After managing – hiring, firing, hopefully inspiring – people of varying backgrounds and levels for more than 13 years as I’ve built a company, I’ve found it really comes down to retaining the good people and most importantly avoiding those that don’t fit. Numerous books and articles explore topic of hiring and retaining the right people. ‘Hire slow and fire fast’ is as good advice as any. This article focuses on the ‘fire fast’ side of the equation – knowing when to move on.
One principal that’s helped me throughout the years has been applying the ‘Law of Red Flags’ to personnel management. Red flags have come to symbolize potential problems or danger since the 18th century and can denote various attention and awareness indicators and signals that something is wrong.
For the first several years after starting my business, I approached management with the view that I have an obligation to work with people I hire and to turn the bad to mediocre and the mediocre to good. And why not? Shouldn’t you develop the people who work for you? And as entrepreneurs, don’t we believe that we’re omnipotent in our ability to fix problems and make things work?
Unfortunately time and time again, I’ve spent good time after bad on people who for whatever reason just didn’t fit. Trying to change someone will curse a personal relationship. It’s just as bad in the work world. Hire slow, fire fast is easier said than done.
So how do you decide when to cut bait and when ‘life’s just too short’? It’s probably sooner than you think. I’ve had the difficult task of letting many people go over the past 13 years and although each was difficult in its own way, there isn’t one that I look back on as too soon. In fact, in most cases, I waited too long.
Why is this? Psychologically, it takes a lot to decide and then to fire someone. We put it off and rationalize away issues because it’s human nature to want to avoid a painful termination process. Also, employment law and the litigious nature of our society means we need to be careful, document behavior and in many states, give people the chance to fix whatever problems exist.
I’ve heard experts suggest that if you think about firing someone even once, then it’s an indicator that you should move on. I have 60 people in my company and most, I’ve never thought of firing. However, good people can get off track. Personal issues can crop up. Sometimes you have the right person in the wrong role.

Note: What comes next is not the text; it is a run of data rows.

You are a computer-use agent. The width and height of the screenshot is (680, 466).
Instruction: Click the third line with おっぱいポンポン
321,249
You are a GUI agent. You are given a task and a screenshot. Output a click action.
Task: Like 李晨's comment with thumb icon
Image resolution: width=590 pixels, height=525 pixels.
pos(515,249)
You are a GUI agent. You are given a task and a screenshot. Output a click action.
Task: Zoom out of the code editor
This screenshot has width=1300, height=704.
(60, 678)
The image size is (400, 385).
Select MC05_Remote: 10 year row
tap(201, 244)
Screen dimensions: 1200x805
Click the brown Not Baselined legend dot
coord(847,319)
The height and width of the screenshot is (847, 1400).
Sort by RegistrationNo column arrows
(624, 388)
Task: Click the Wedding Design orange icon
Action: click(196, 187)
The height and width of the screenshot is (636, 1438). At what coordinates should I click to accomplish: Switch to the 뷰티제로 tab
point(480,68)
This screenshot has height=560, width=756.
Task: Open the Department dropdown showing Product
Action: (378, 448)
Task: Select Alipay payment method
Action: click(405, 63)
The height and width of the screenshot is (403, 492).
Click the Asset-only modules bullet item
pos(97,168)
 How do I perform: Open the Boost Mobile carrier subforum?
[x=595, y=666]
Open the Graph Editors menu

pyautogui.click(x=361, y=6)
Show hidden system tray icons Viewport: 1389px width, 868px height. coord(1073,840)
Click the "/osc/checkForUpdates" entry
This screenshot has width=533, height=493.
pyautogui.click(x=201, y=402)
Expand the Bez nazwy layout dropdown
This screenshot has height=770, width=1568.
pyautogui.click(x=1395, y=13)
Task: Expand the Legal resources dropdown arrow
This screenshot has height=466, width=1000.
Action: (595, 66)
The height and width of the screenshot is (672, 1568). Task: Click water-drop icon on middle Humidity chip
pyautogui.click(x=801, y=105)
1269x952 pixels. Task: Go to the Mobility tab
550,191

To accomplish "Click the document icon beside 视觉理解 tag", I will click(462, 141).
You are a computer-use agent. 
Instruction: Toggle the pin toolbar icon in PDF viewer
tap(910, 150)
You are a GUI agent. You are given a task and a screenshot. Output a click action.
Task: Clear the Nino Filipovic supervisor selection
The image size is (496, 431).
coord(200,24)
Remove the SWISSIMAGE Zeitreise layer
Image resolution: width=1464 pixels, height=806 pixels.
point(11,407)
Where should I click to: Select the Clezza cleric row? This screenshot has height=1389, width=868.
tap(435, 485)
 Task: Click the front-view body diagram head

The Law of Red Flags helps and here is how I apply it: If you are managing an employee and red flags pop up, then there is likely 2 or 3 and possibly up to 10 times that number out there. Of course, people have bad weeks or months, and you could argue that chance or randomness might bring a disproportionate number of red flags to the surface at any given time. I agree. It’s possible and fair to explain away up to 2 or 3 red flags in any given period. But I’ve found that if you are a busy person and managing a lot of people, you should to get concerned with a couple of red flags and really get concerned if 4 or 5 red flags appear.
For example, I had a situation with one of my team leads earlier in my career that really brought home the Law of Red Flags. They tried to sneak expenses through. Reports were sloppy. There were rumors of inappropriate behavior. They bordered on being disrespectful to colleagues, yet their work performance seemed strong and it was easy to explain away each individual occurrence as an anomaly or not meaningful.
However, when enough was enough and we let them go, it turned out that there were nearly 10 red flags out there for every one that had come to my attention. It was a real eye opener.
Since then, I have used the law of red flags to counter the tendency to explain away issues and postpone tough decisions relating to personnel. I’ve even used it to kill a potential business development deal or two. In general, the principle has saved me time and allowed me to put a concrete thought process behind accelerating decisions I would have otherwise made further down the road saving time, irritation and hassle.